Evaluating $\lim_{k\to \infty} \frac{\sum_{n=0}^{k}x^{\frac{n}{k}}}{k+1}$ for all $x$

Question

So I was really bored in my math class (I'm a high school sophomore taking precalculus in school) and my mind wandered to this expression:

$$\lim_{k\to \infty} \frac{\sum_{n=0}^{k}x^{\frac{n}{k}}}{k+1}$$

I have no idea how to even begin to evaluate this. I did some playing around with it on Desmos and it looks something like this for large values of $k$, which I don't recognize the shape of at all.
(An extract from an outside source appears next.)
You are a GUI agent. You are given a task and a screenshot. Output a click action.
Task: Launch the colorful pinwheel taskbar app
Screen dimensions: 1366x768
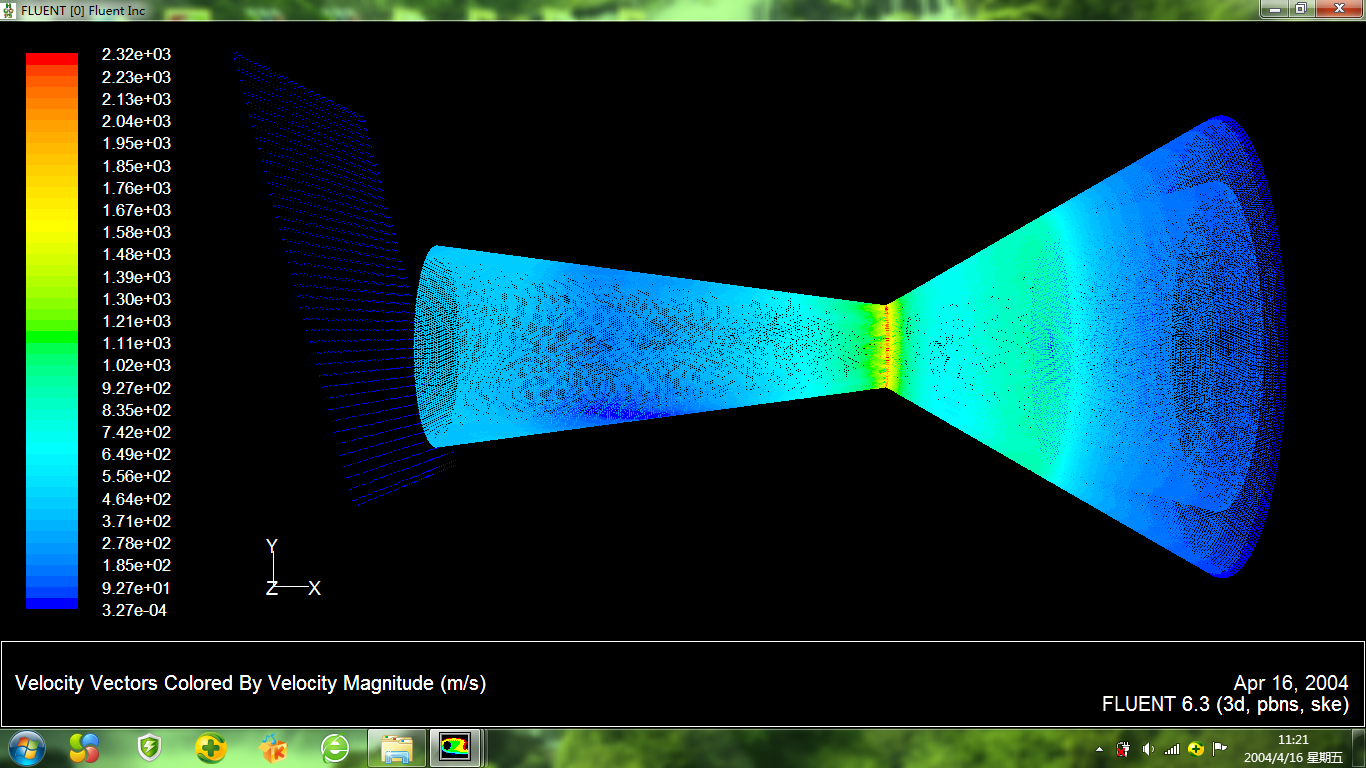click(x=85, y=747)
I do notice that the graph should have the points $(0,0)$ and $(1,1)$, and it seems like if $j>k$ then $\frac{\sum_{n=0}^{k}x^{\frac{n}{k}}}{k+1}\ge\frac{\sum_{n=0}^{j}x^{\frac{n}{j}}}{j+1}$ for all $x$ with equality at $x=1$.

Also, please feel free to add any suitable tags---I didn't really know which ones to add.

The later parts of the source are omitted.